What is needed: The line with "Where should I click to: View the 主题说明 tab?" through the last line of the entries: give these again exactly, and only these, without any pictures.

Working data:

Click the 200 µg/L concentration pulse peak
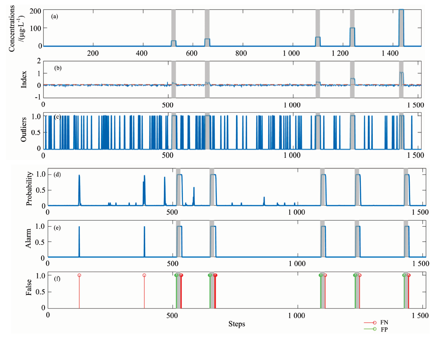Image resolution: width=439 pixels, height=337 pixels. coord(401,10)
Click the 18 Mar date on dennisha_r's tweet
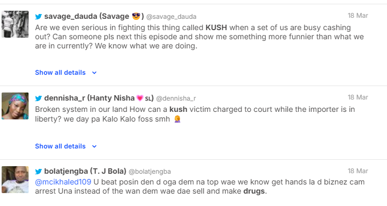 click(358, 97)
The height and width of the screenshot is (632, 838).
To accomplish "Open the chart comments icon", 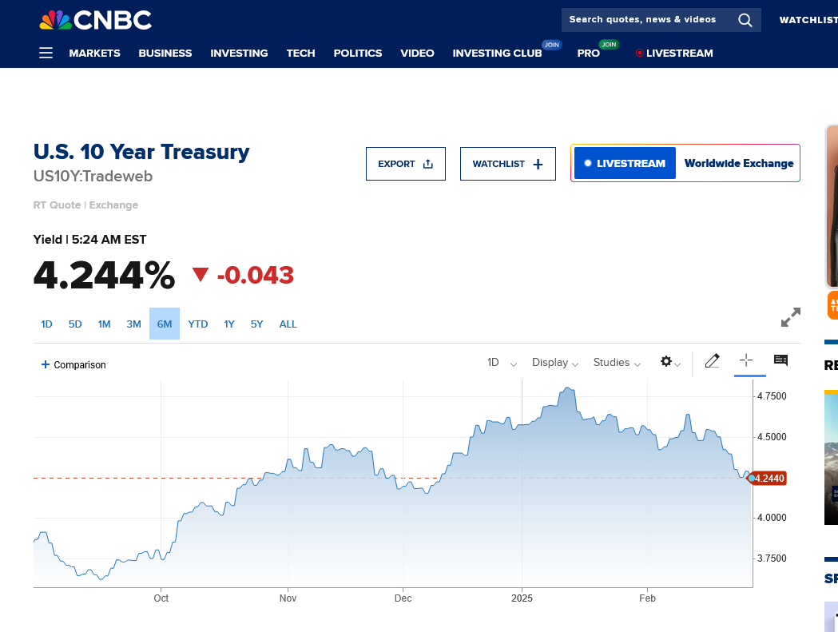I will click(x=780, y=360).
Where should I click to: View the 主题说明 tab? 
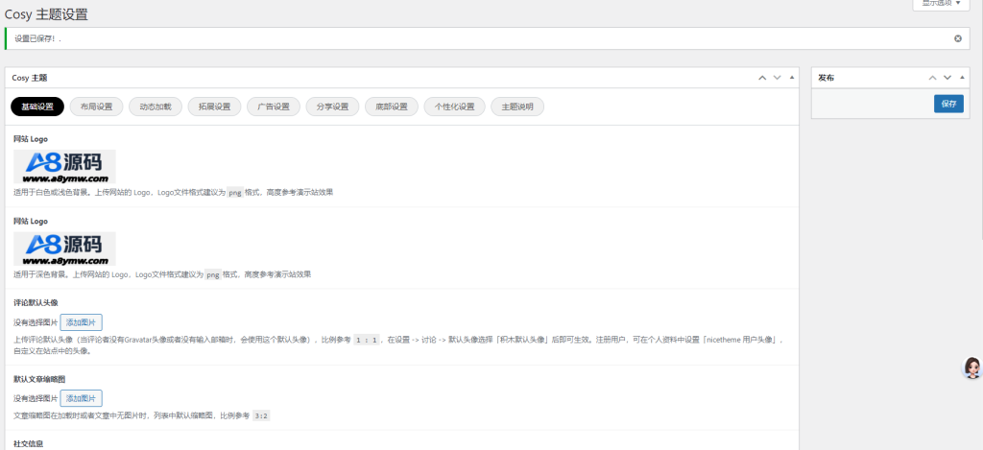tap(517, 107)
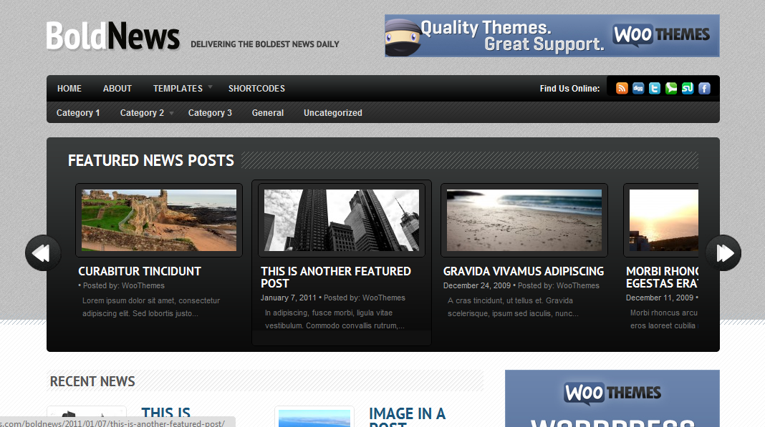
Task: Expand the Category 2 dropdown
Action: (x=142, y=112)
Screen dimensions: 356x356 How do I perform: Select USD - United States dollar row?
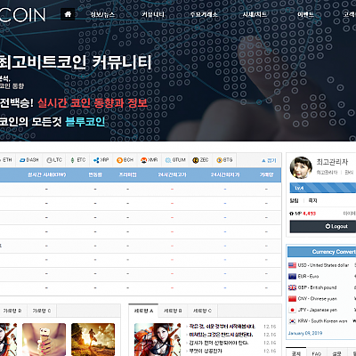tap(321, 265)
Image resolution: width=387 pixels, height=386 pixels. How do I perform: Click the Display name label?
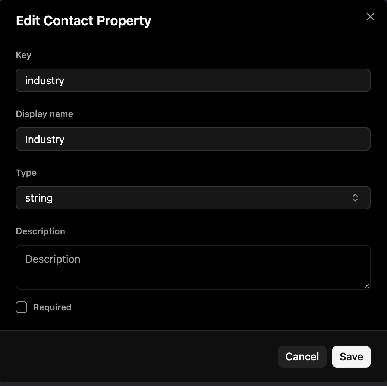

Task solution:
Where should I click to: View the 主题说明 tab? 
tap(517, 107)
Task: Expand the Category 2 dropdown
Action: (x=142, y=112)
Screen dimensions: 356x356 How do I perform: Select USD - United States dollar row?
tap(321, 265)
Image resolution: width=387 pixels, height=386 pixels. How do I perform: Click the Display name label?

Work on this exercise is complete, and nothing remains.